AMD™ Ryzen© Blender® Benchmark Scores™©® Thread

Got any numbers from it running on 2.78.4?

There was one in anand forum, lemme see if I can find it.

edit. Here's the post about it. But I'm confused it is The STilts build, is there other 2.78.4 builds?

https://forums.anandtech.com/thread...-run-150-samples.2494600/page-5#post-38632293

WjG3n3v.png
 
why the hell are you now talking about 256bit and different versions now? its got nothing to do with the original test and what we were supposed to compare. or did amd release new tests and Su issue another challenge to compare 256bit blender that I missed? or are you just going way off base for no apparent reason?
 
why the hell are you now talking about 256bit and different versions now? its got nothing to do with the original test and what we were supposed to compare. or did amd release new tests and Su issue another challenge to compare 256bit blender that I missed? or are you just going way off base for no apparent reason?
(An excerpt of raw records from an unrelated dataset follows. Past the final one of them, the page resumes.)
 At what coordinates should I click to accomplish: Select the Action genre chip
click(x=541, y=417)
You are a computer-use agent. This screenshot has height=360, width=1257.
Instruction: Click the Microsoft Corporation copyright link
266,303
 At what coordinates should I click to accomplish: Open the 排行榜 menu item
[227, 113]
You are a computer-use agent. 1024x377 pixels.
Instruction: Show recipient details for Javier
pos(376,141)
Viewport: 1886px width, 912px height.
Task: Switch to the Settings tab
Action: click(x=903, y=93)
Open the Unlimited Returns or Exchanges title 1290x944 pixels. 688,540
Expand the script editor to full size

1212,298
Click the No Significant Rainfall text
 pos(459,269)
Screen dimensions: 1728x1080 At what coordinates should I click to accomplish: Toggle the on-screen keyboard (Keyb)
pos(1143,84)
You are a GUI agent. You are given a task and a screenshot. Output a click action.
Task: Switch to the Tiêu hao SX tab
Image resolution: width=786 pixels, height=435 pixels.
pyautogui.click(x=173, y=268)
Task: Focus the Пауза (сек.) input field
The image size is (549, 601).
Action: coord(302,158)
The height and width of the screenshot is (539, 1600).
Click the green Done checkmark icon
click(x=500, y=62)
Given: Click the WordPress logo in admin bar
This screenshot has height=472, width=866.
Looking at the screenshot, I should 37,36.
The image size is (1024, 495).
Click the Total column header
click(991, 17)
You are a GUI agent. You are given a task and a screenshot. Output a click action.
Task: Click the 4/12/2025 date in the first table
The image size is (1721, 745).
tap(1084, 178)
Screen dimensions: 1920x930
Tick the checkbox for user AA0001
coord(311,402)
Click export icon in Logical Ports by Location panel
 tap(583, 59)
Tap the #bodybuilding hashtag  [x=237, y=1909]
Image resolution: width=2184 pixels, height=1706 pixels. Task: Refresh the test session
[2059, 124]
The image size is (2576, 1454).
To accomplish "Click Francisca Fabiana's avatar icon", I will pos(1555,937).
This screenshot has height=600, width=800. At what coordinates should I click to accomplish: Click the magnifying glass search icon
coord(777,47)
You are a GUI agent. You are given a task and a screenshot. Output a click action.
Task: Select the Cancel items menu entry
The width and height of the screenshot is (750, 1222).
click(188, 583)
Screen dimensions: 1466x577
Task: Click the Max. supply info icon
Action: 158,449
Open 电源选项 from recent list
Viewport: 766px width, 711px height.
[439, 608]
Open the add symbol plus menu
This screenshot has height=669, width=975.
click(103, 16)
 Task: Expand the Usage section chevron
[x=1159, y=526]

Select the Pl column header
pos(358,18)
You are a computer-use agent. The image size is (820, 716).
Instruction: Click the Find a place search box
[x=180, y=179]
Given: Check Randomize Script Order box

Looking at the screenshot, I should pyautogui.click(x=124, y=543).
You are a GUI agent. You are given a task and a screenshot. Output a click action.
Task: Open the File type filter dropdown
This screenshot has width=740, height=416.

AMD cant do 1 cycle 256bit and they selected a low IPC, high SMT scaling for a good reason as more and more leaked benchmarks have shown ;)
 
rriiiight...
so looking for ways to shit on it then...

Stock 6700K using Blender with 256bit AVX2. 100 samples. 27.17seconds!
did amd make any claim about that? not that I saw. in the new horizon video Su doesn't say shit about IPC, she does say blender "scales well with cores and threads"...
 
Its quite documented that Zen cant do single cycle 256bit ops if that's what you mean. Dredsenboy etc already covered that ages. And the original source of the information is AMD.
 
so?! wtf does that have to do with the claim and this comparison? nothing that I can see...
youre redirecting/deflecting whatever you want to call it, taking away from the fact that it performed as stated/claimed and shown. 256bit was never demoed and there was no challenge to test it either. you are TRYING to find problems so you can continue your crusade against amd.
single cycle 256bit ops
that's really only used for HPC though isn't it?
 
Not at all. Its a lot more used than people think. If it can benefit from SSE it can benefit from AVX. You also got compilers with autovectorization including MS.
https://msdn.microsoft.com/en-us/library/hh872235.aspx
so what are some real world applications then and how does this really affect the average user? why do you really care so much? tell us why we should, in normal laymen's terms.
beside, all the remours ive seen say it supports 256 and 512bit avx anyways. we haven't seen those demoed so I don't get what you are trying to prove without that info. reguardless, as I said before, it wasn't demoed nor offered as a challenge.
 
so what are some real world applications then and how does this really affect the average user? why do you really care so much? tell us why we should, in normal laymen's terms.
beside, all the remours ive seen say it supports 256 and 512bit avx anyways. we haven't seen those demoed so I don't get what you are trying to prove without that info. reguardless, as I said before, it wasn't demoed nor offered as a challenge.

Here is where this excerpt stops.